Nazir has no shelter. He had been sleeping in mosques or under the open sky in front of the Sports Complex. Like others who left disheartened, he too is on the verge of giving up.

“I’m tired and want to return home. Why don’t they just hand over my nephew’s body so that I can take him back home for a proper burial? His mother is very sad and is waiting for him,” Nazir told Dawn, wiping sweat from his forehead.

Like everybody else Nazir searched everywhere - jails, hospitals and scanned lists of the Lal MAsjid dead and injured.

It took him to the newly built H-11 graveyard twice where more than 70 graves have no tombstones, just numbers, starting from 104 onwards.

No. 115 contains the body of Hassan, son of Maulana Abdul Aziz of Lal Masjid, according to the security guard of the graveyard, Ghulam Mustafa.

It is one of the darkest places for a graveyard. With air heavy and the earth hiding the grisly evidence of Lal Masjid bloodshed.

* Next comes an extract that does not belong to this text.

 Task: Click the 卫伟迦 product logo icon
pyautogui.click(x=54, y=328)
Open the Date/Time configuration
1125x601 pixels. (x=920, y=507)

Nobody knows who is buried there. Relatives of the dead have to run a marathon to identify those lying inside. They are guided through police stations where pictures of the bodies taken before their burial are shown to them. If recognised, the relative is provided the coffin number.

For the ‘lucky ones’ the agony ends there. But for others the torture lingers on. They have to queue up for DNA testing. For them there is no other hope.

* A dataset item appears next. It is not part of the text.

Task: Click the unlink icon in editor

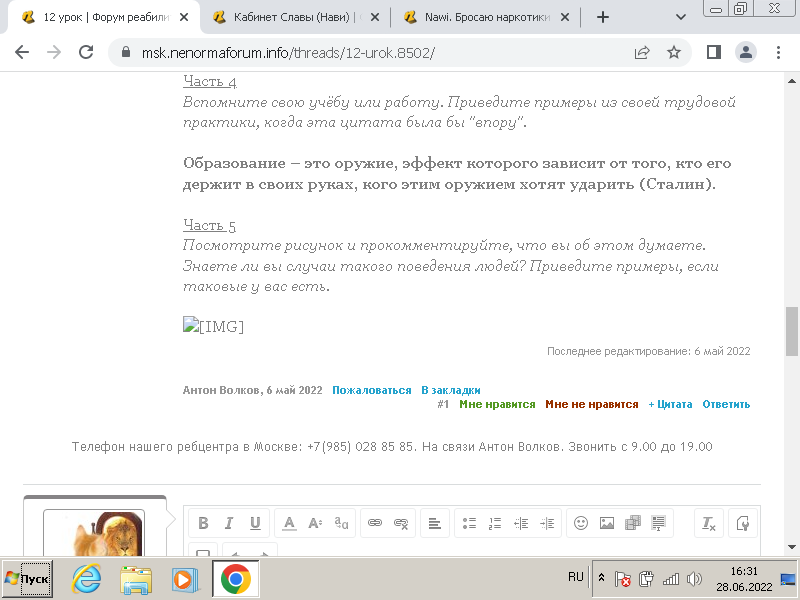Action: point(401,523)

Such unfortunate include the relatives of late Abdul Rashid Ghazi’s uncle Haji Muhammad and his cousin, Muhammad Ayub Mazari. Haji Muhammad’s son Atta Muhammad and his sister Sahiba Khatoon, Ghazi’s mother, are still unaccounted for.

“I want to take my son back with me to our village in D.I. Khan. But I want my sister to be buried in Jamia Faridia, just like she had wished. We will bury her there and nowhere else,” said one relative.